Insects are one of the most species-rich groups of metazoan organisms. They play a pivotal role in most non-marine ecosystems and many insect species are of enormous economical and medical importance. Unraveling the evolution of insects is essential for understanding how life in terrestrial and limnic environments evolved. The 1KITE (1K Insect Transcriptome Evolution) project aims to study the transcriptomes (that is the entirety of expressed genes) of more than 1,000 insect species encompassing all recognized insect orders.

Misof, B., Liu, S., Meusemann, K., Peters, R. S., Donath, A., Mayer, C., ... & Zhou, X. (2014). Phylogenomics resolves the timing and pattern of insect evolution. Science, 346(6210), 763-767.

DOI:https://doi.org/10.1126/science.1257570

MicroOrganism

MDB: Microbiome Database

The Microbiome Database (MDB) provides relevant sample and microbial data.
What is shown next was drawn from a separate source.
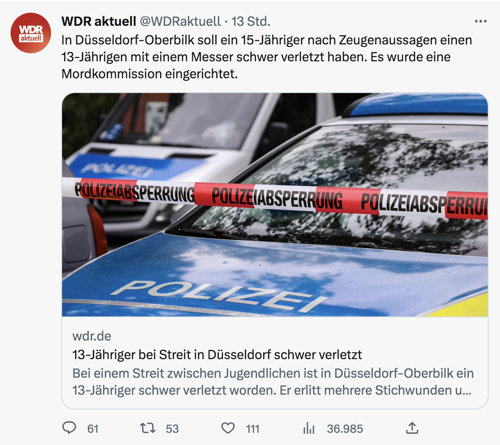Click the WDR aktuell profile avatar
This screenshot has width=500, height=445.
(31, 33)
The Human Microbial Database currently covers sequencing data volume of 83G and phenotypic information from 1,443 cases of stool samples from 8 human intestinal microbiological research projects. It also contains the most complete human intestinal microbial gene set in the world.

MMHP: Million Microbiomes from Humans Project

The "Million Microbiomes from Humans Project" (MMHP) was officially launched at the 14th International Conference on Genomics (ICG-14). Scientists from China, Sweden, Denmark, France, and Latvia agreed to collaborate on a large-scale microbial metagenomic project, aiming to sequence and analyze one million samples from the intestine, mouth, skin, reproductive tract, and other organs in the next three to five years to construct a microbiome map of the human body and build the world's largest database of the human microbiome.

QTP: Qinghai-Tibet Plateau Animal Microbiome Database

The completion of the QTP Animal Microbiome Project has generated more than 30Tb of gut microbial metagenomics data. Combined with other omics tools such as culturomics, metabolomics, and function verifications based on germ-free animal models, this project not only provides new knowledges for understanding omics mechanism of those animals' adaptations to extreme environments, but also offers an opportunity and guarantee for the mining, protection and sustainable utilization of unique gut microbial species and genetic resources.

Deepseadb：DataBase of Deep-Sea Life

The Database of Deep-Sea Life (Deepseadb) involves both sequencing resource and metadata of ecological communities, isolates and animals collected from the deep-sea (>1000m depth). This database aims to be a dictionary for the exploration and utilization of genetic resources in the deep-sea, which provides uniformed metadata, standard analyzed data and batched analysis tool.